YOUR TASK —
Copy the post about shifting a manual transmission from "The 2nd gear" to "in any gear.", changing every "cold" to "chilly".

I think Ian hit the nail on the head without even realizing it! :)
You could take pretty much any car and grind on the 1-2 shift when it's cold.
The 2nd gear synchro, as Meze said, takes a whole lot of shit; there are a
lot of forces acting in there... but Ian made a very important
distinction-- when he sifts quickly from 1 to 2 over 3000rpm when the 'box
is cold. That's the problem right there! Before everything is at normal
operating temperature, you should never be revving your engine over 3k to
begin with. In fact, there is a whole different driving style that you
should be adopting when your engine is cold. Pay attention to some auto
transmissions--what happens when they're cold. They shift at lower points,
take much longer to set up the shift, and shift very slowly. This is
exactly what you should be doing to your cars in the morning- don't rev
over 3k, don't use more than 1/3 throttle (obviously unless necessary), and
make very slow, deliberate shifts. I have never had a problem with
grinding on my transmission-- not in any gear.
I know I am gonna piss a lot of people off with this, but it needs to be
said. Driving a stick is an art form... there is a whole method of what's
"right" and what is "wrong". I was fortunate enough to have lived in
Germany during my formative driving years; and was therefore coached on the
"right" way to drive a stick and the "wrong" way. Of course, YMMV, but I
think it's safe to say that the Germans know what they're talking about
when it comes to cars.
The single most important factor in driving a stick properly is
smoothness; and it's not just for the comfort of your passengers; it's for
the life of your driveline components. After x amount of miles driving a
certain car, you should be working towards shifting just as smooth as a GM
autobox... and there's no reason you should ever feel a shift in your own
car. Being smooth will take the life of your clutch from 80k miles to
150k+, but also extend the life of your motor mounts, and help avoid other
catastrophic failures due to high loads on the engine and transmission.

SUPPLIED MATERIAL —
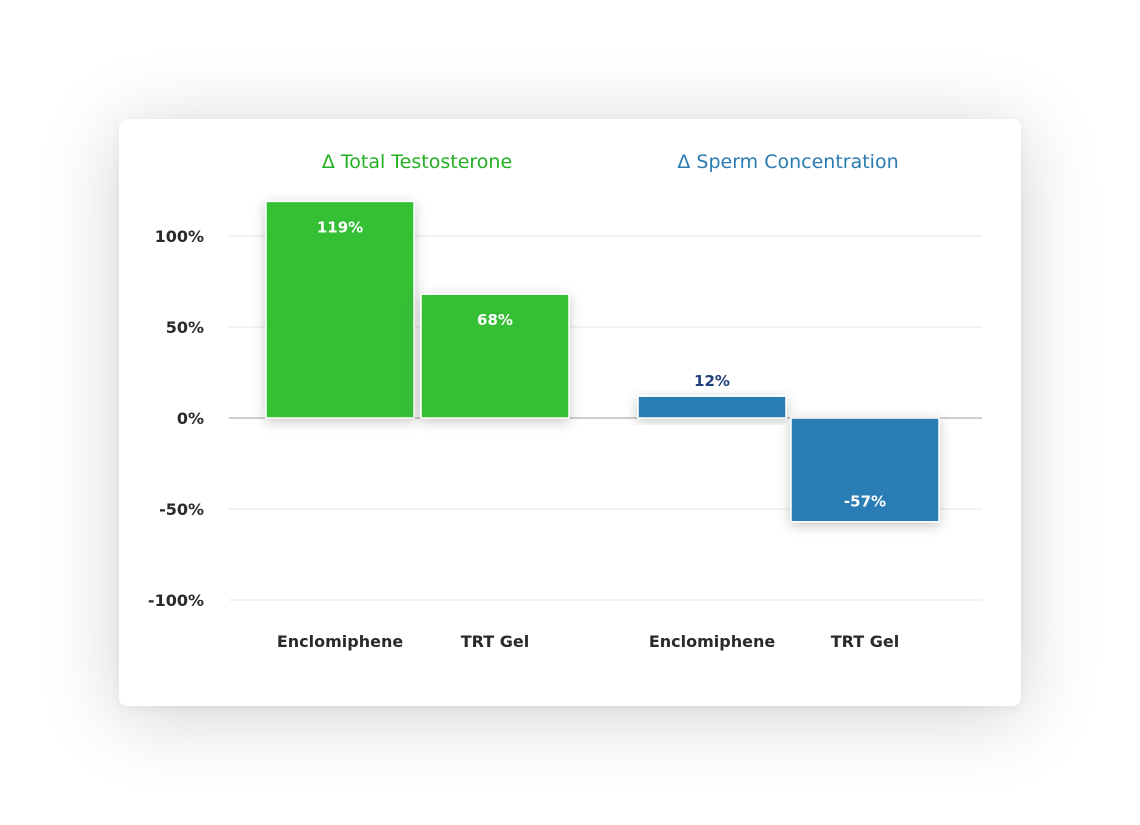 The image size is (1140, 825). I want to click on data-label: 68%, so click(495, 320).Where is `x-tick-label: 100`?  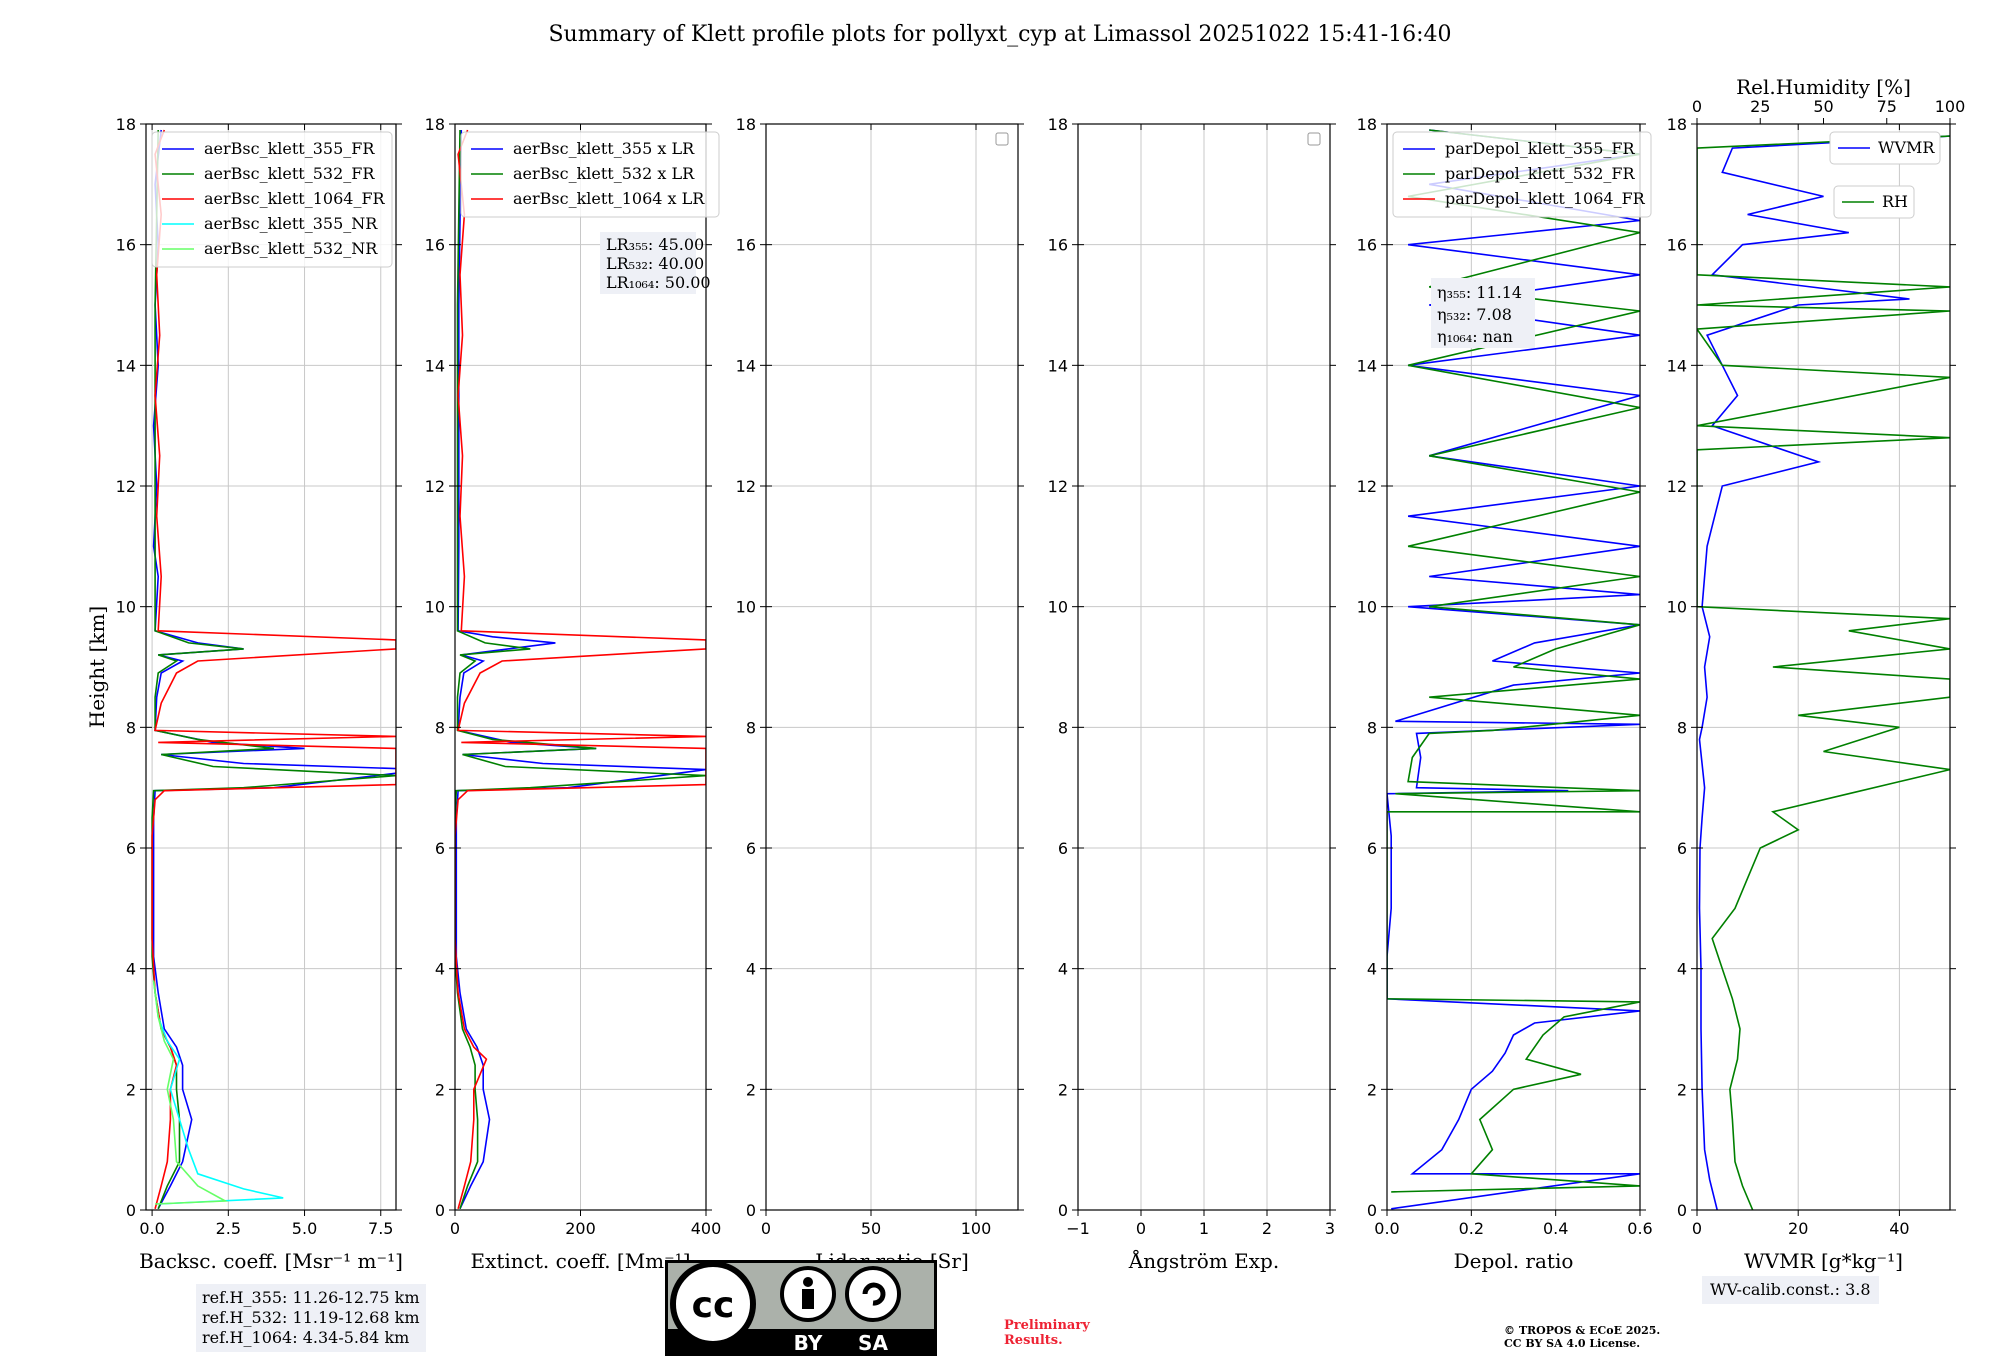
x-tick-label: 100 is located at coordinates (976, 1228).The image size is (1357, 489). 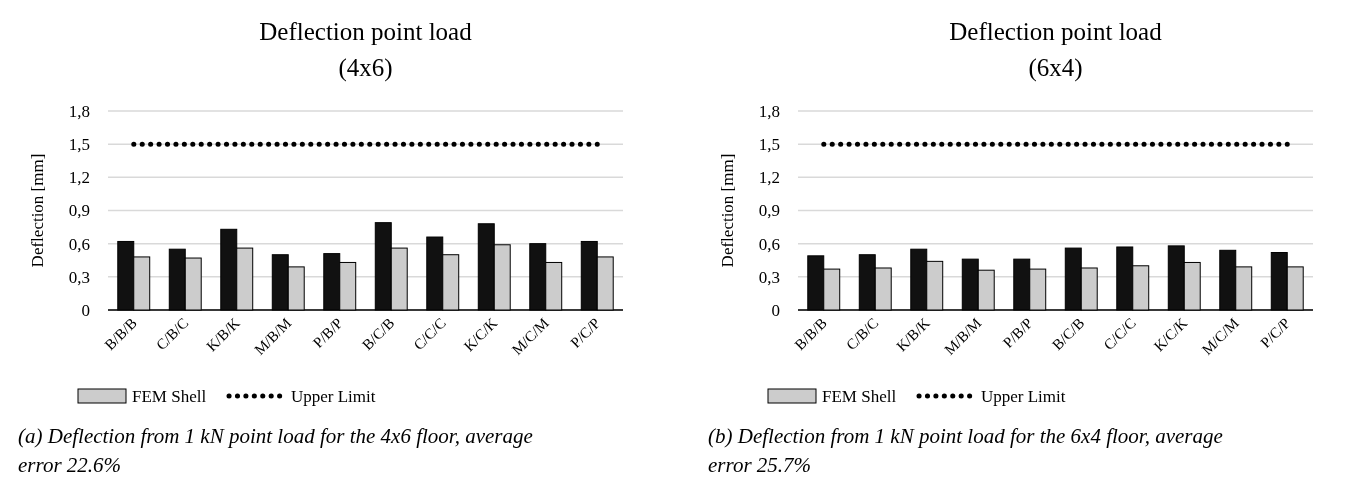 What do you see at coordinates (1056, 68) in the screenshot?
I see `chart-subtitle: (6x4)` at bounding box center [1056, 68].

SOLUTION TO THE EXERCISE —
The 2nd gear synchro, as Meze said, takes a whole lot of shit; there are a
lot of forces acting in there... but Ian made a very important
distinction-- when he sifts quickly from 1 to 2 over 3000rpm when the 'box
is chilly. That's the problem right there! Before everything is at normal
operating temperature, you should never be revving your engine over 3k to
begin with. In fact, there is a whole different driving style that you
should be adopting when your engine is chilly. Pay attention to some auto
transmissions--what happens when they're chilly. They shift at lower points,
take much longer to set up the shift, and shift very slowly. This is
exactly what you should be doing to your cars in the morning- don't rev
over 3k, don't use more than 1/3 throttle (obviously unless necessary), and
make very slow, deliberate shifts. I have never had a problem with
grinding on my transmission-- not in any gear.